**Work to do**
Switch "gear icon" to "cog icon" in the records from their start through the line containing "pyautogui.click(x=1358, y=302)", keeping everything else unchanged. Leave the pictures out of your answer.

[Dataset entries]
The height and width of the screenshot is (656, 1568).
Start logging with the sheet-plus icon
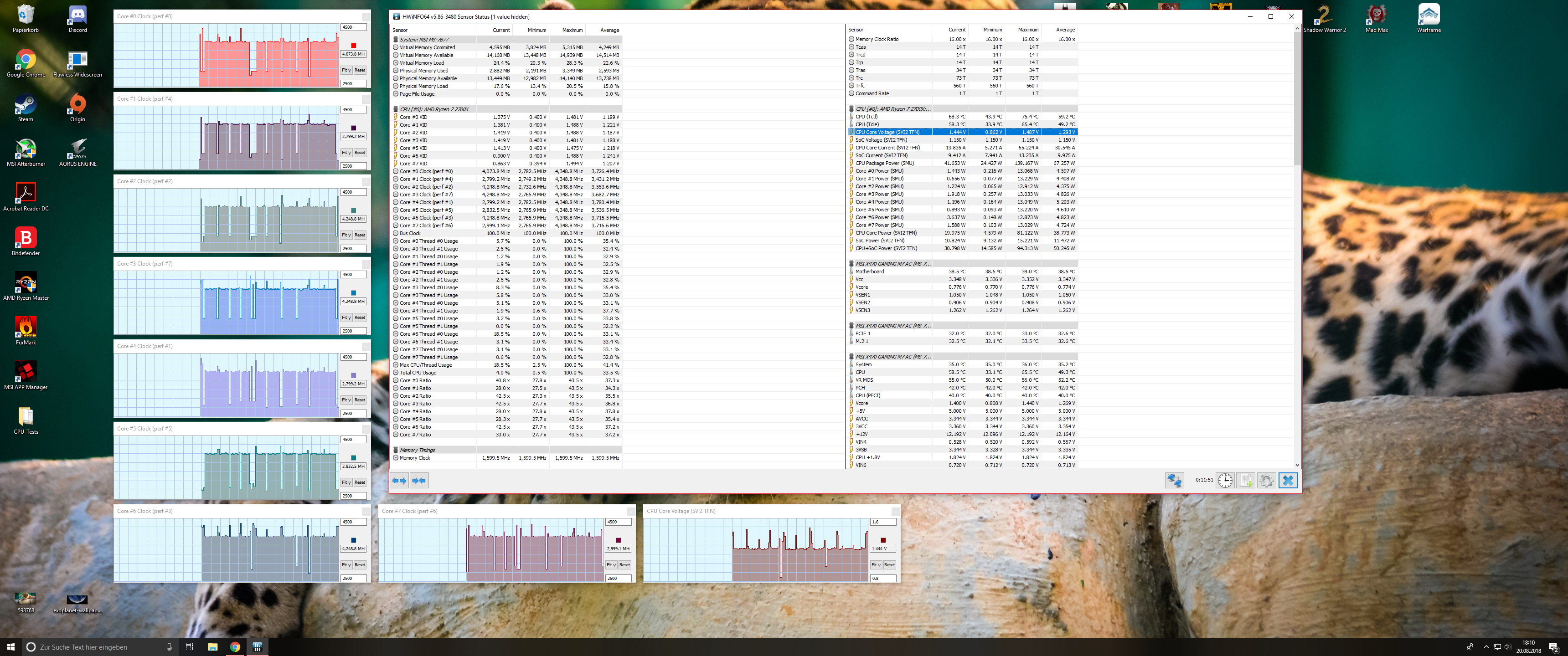coord(1246,480)
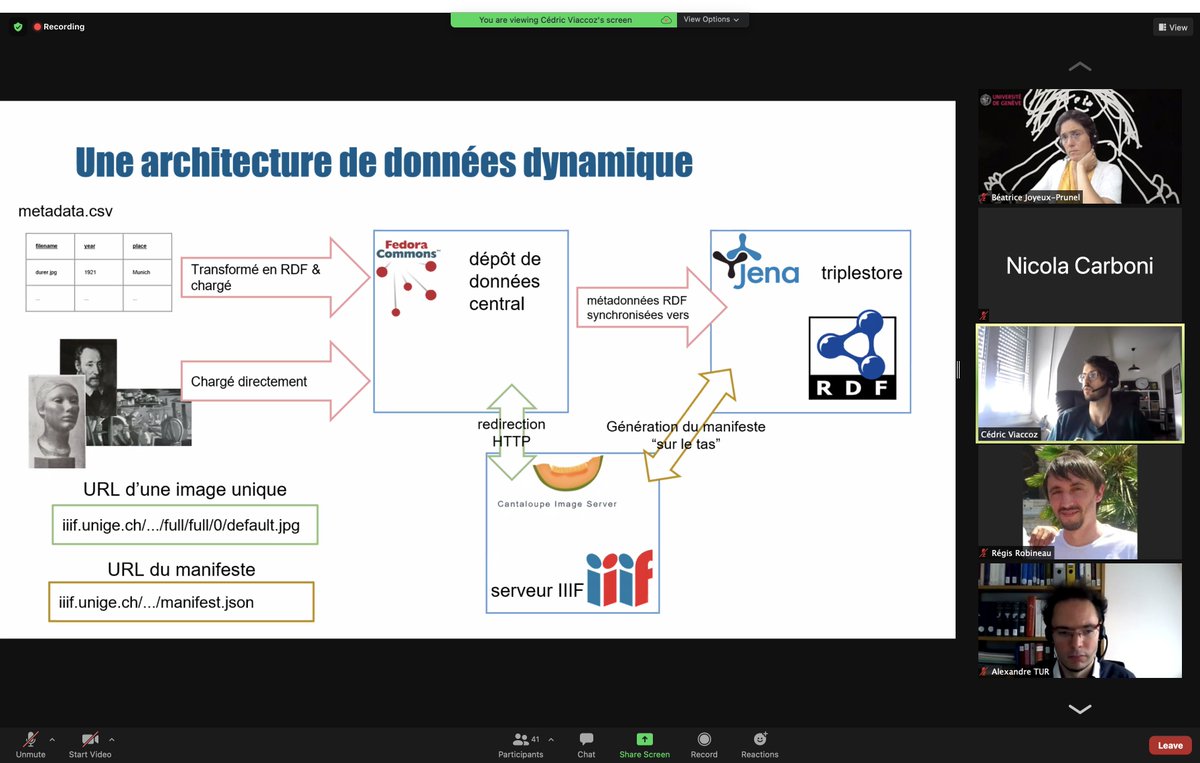The width and height of the screenshot is (1200, 763).
Task: Collapse participant gallery with up chevron
Action: [x=1079, y=66]
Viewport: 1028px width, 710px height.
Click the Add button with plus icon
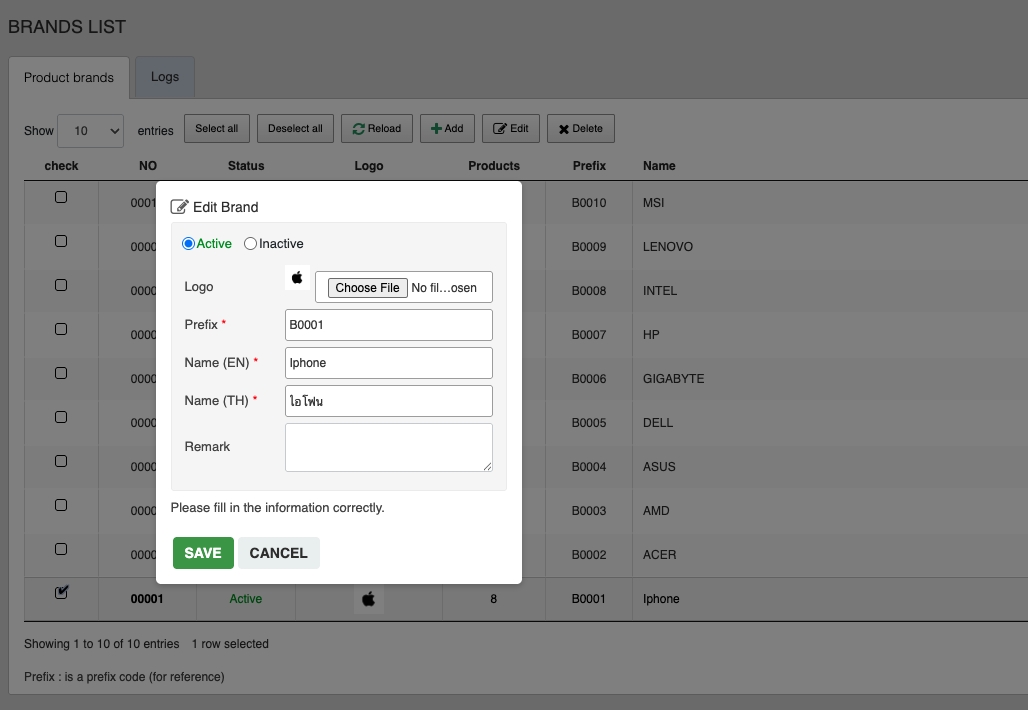(x=447, y=128)
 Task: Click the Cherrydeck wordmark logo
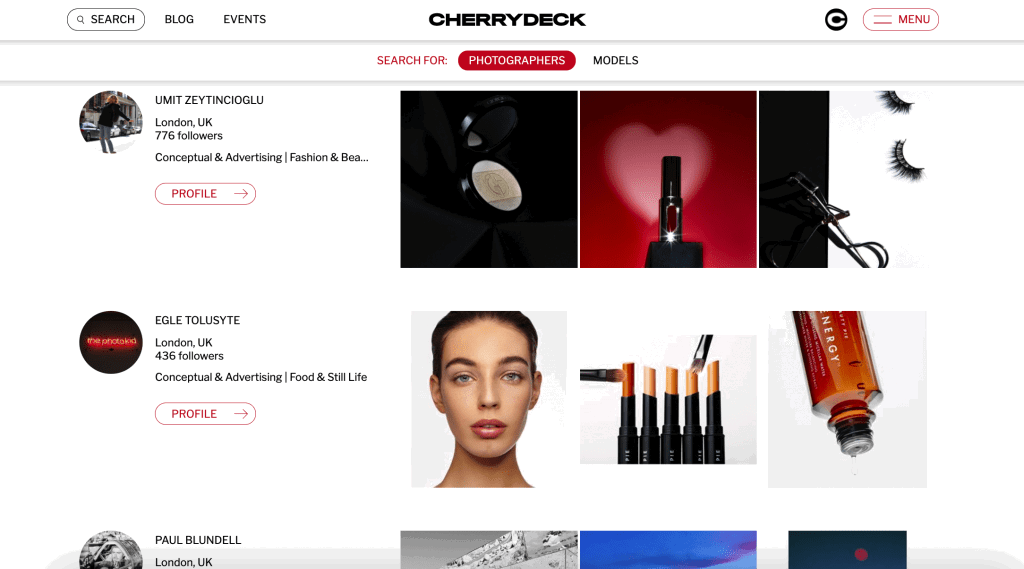pos(507,20)
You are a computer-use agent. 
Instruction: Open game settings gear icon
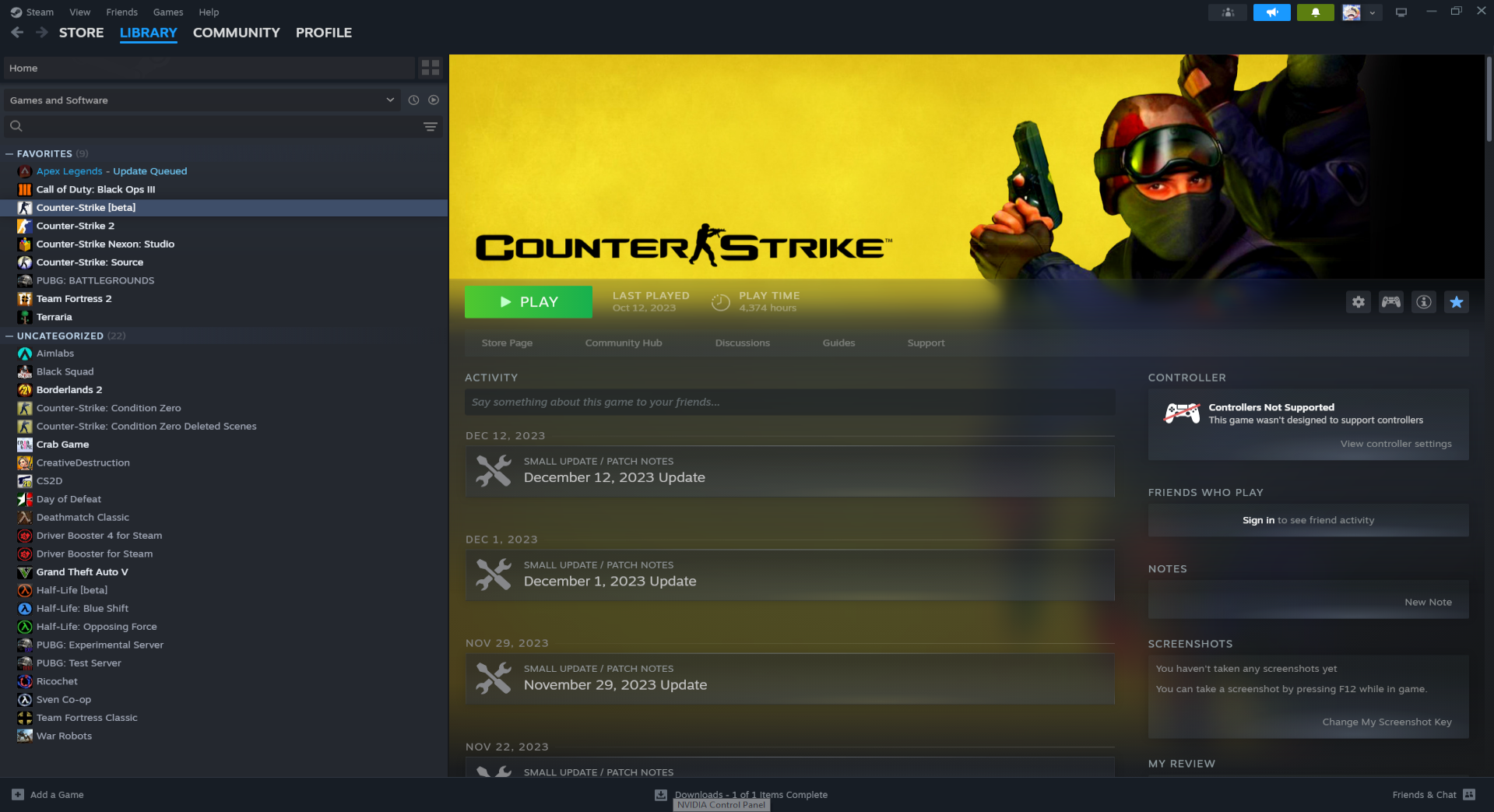pyautogui.click(x=1358, y=302)
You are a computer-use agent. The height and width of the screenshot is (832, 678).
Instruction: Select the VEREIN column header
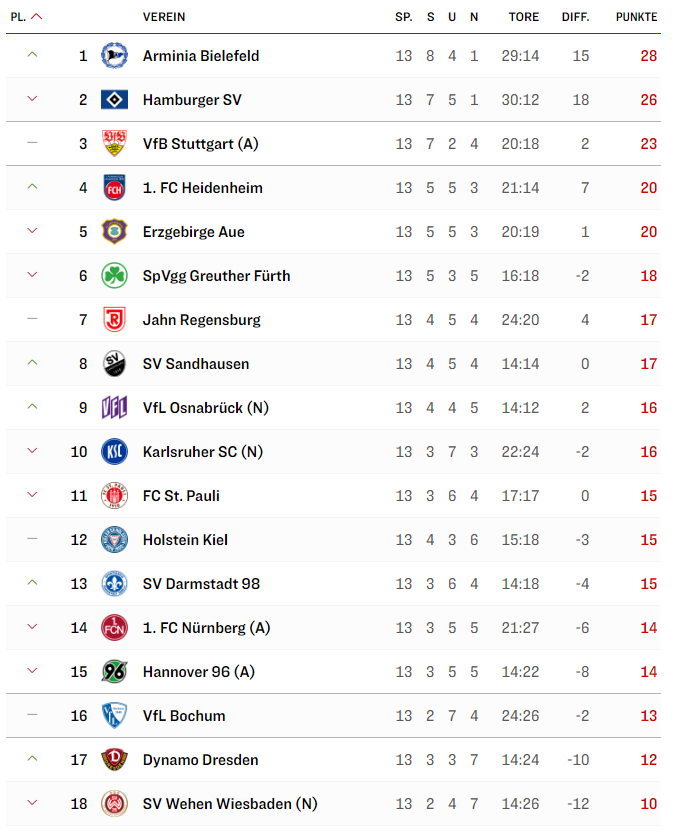click(164, 17)
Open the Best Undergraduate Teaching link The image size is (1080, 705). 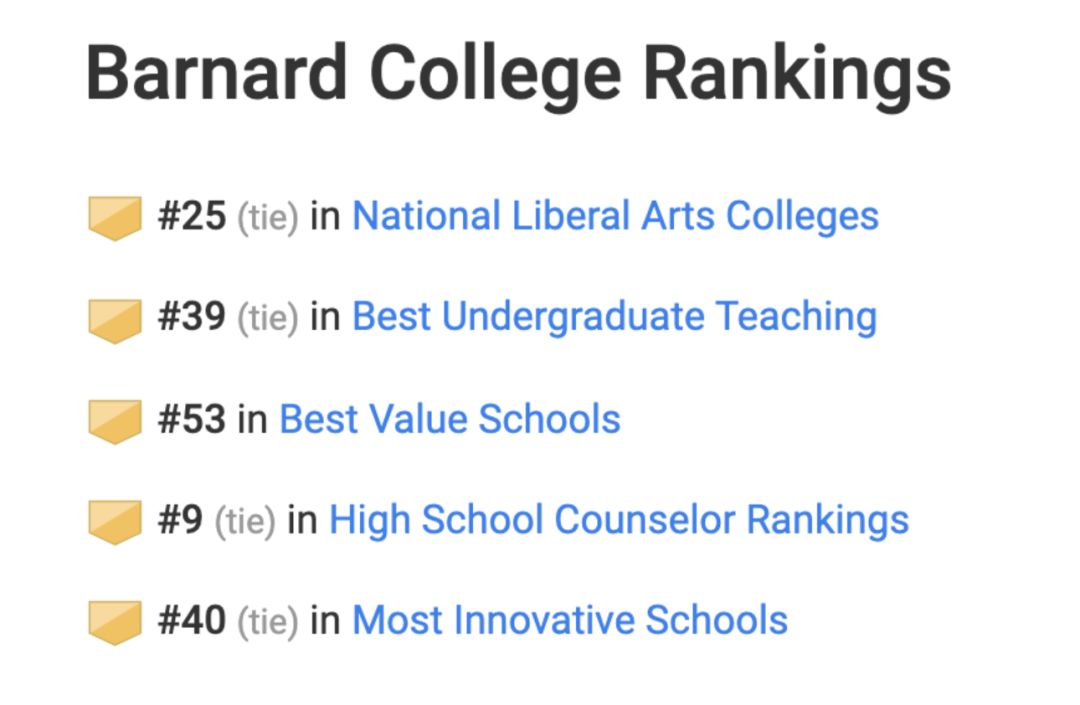tap(614, 317)
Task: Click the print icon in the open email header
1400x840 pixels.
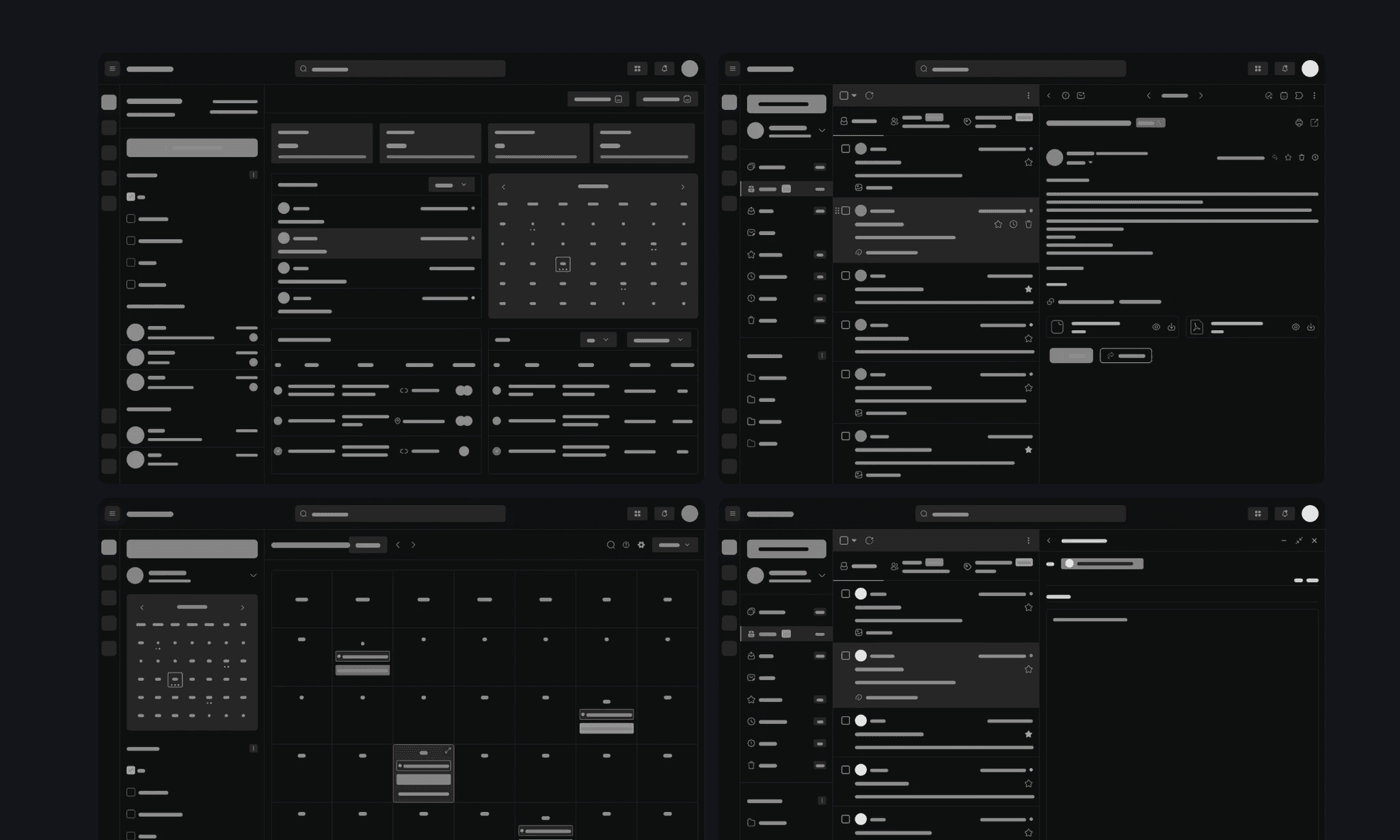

**The output**
The height and width of the screenshot is (656, 1568).
Start logging with the sheet-plus icon
coord(1246,480)
The width and height of the screenshot is (1200, 763).
Task: Collapse participant gallery with up chevron
Action: [x=1079, y=66]
Viewport: 1028px width, 710px height.
Click the Add button with plus icon
(x=447, y=128)
 Task: Click the Cherrydeck wordmark logo
pos(507,20)
You are a computer-use agent. 
Instruction: Open game settings cog icon
pyautogui.click(x=1358, y=302)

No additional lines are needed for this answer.